Presque Isle tears down condemned house with history of police calls

3 months ago

PRESQUE ISLE, Maine — Demolition crews have torn down a condemned residential building with a history of incidents involving police.

The building at 5 Verone St., formerly owned by Presque Isle resident Jean Simpson, had recently been acquired by the city of Presque Isle for back taxes of $4,800, according to Presque Isle Financial Director Brad Turner. 

The two-story wooden house with a one-story addition was condemned and taken over by the city two months ago due to code violations involving its water and sewer system, said Presque Isle Code Enforcement Officer Tim St. Peter.
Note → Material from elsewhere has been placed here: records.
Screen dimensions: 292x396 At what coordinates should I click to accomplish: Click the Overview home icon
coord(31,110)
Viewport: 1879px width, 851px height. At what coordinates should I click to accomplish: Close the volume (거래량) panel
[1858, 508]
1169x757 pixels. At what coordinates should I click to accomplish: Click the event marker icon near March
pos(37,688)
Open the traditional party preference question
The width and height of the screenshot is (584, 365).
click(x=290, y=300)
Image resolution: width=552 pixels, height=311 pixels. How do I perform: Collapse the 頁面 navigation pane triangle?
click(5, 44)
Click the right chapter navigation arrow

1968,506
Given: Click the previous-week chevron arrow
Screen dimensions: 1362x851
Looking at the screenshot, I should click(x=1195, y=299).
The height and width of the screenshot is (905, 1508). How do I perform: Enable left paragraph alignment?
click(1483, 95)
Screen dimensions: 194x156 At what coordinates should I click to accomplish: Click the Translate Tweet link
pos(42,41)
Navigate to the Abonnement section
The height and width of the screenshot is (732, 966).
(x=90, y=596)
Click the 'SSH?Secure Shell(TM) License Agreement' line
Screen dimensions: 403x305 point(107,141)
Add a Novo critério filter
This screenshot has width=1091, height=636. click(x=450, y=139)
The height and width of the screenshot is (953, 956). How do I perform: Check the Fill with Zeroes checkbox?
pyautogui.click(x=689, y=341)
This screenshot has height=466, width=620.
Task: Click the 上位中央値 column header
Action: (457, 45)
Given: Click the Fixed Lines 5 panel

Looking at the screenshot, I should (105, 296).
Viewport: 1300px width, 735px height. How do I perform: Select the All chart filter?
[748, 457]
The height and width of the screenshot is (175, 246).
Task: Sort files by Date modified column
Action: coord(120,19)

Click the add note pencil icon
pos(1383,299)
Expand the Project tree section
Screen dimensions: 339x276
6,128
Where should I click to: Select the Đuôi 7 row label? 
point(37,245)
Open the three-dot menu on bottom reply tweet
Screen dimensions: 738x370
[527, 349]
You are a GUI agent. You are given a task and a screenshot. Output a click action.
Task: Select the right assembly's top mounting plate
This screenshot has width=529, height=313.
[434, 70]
The water froze in the pipes last winter and had to be shut off, which was why the home was deemed uninhabitable and torn down on Wednesday.

“Typically the property owner will fix [the water and sewer issues] and get it out of the condemned status,” St. Peter said. “This one was a little bit different.”

Five people were living in the residence and were able to arrange times to get their belongings out of the building, St. Peter said. The displaced people went to live with friends or relatives in surrounding towns. They had tried to fix the water and sewer violations, he said.

Simpson is also now living with relatives, St. Peter said.

There were multiple calls to police involving the residence this year, including reports of domestic disturbance, burglary, and trespassing, according to Presque Isle Police Department service call records.

The lot the residential home sat on is just over a third of an acre and will be put on the market at a date yet to be determined.